=== ENTRIES SUPPLIED ===
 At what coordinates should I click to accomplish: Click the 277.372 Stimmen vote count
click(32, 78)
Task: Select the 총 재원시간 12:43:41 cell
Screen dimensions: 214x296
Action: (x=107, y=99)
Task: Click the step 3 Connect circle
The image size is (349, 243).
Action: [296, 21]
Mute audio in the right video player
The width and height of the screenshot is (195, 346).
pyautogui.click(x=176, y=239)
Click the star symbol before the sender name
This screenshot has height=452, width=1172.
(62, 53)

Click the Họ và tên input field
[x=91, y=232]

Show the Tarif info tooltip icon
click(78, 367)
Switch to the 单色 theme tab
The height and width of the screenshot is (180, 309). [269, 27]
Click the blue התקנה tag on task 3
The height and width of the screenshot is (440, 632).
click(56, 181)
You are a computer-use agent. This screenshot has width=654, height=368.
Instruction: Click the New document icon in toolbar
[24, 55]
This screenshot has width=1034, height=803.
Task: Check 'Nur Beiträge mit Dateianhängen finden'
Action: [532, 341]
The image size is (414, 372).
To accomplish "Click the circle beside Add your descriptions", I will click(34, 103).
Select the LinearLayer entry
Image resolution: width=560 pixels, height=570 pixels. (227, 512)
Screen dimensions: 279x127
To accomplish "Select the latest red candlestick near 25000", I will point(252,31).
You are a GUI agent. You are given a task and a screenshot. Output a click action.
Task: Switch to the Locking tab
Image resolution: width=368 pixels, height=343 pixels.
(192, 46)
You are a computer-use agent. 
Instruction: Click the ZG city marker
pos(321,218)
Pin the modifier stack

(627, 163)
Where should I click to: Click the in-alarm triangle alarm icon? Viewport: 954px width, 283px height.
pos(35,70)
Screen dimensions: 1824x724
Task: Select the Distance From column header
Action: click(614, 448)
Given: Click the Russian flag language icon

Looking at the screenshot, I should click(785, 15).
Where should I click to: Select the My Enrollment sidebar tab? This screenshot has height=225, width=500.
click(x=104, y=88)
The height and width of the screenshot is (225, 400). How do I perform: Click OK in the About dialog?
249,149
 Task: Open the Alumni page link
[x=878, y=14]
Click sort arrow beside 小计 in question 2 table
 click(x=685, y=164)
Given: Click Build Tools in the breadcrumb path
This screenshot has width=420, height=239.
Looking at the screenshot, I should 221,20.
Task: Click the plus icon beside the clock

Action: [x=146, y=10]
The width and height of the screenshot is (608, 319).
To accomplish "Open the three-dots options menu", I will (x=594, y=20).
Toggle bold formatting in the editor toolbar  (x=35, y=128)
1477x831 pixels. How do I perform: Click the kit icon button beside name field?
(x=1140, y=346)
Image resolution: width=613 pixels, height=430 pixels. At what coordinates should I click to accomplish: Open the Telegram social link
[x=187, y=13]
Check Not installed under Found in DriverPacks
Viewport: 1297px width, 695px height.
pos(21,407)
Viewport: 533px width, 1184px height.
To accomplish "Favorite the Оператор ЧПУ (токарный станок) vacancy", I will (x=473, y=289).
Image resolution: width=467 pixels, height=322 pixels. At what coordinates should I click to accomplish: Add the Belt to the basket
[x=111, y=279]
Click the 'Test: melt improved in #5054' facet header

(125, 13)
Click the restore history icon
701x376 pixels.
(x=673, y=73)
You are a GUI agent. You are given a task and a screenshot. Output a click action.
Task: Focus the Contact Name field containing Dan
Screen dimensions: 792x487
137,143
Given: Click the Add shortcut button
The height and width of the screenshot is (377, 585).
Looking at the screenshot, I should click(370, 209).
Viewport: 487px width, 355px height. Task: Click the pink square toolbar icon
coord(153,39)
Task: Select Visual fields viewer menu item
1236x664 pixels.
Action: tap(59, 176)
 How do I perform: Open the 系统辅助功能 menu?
===
TASK DESCRIPTION - Search the data above for the string "agent" and report each line that holds it.

ANSWER TO THE EXERCISE -
You are a computer-use agent. This screenshot has width=654, height=368.
You are a GUI agent. You are given a task and a screenshot. Output a click action.
You are a computer-use agent. 
You are a GUI agent. You are given a task and a screenshot. Output a click action.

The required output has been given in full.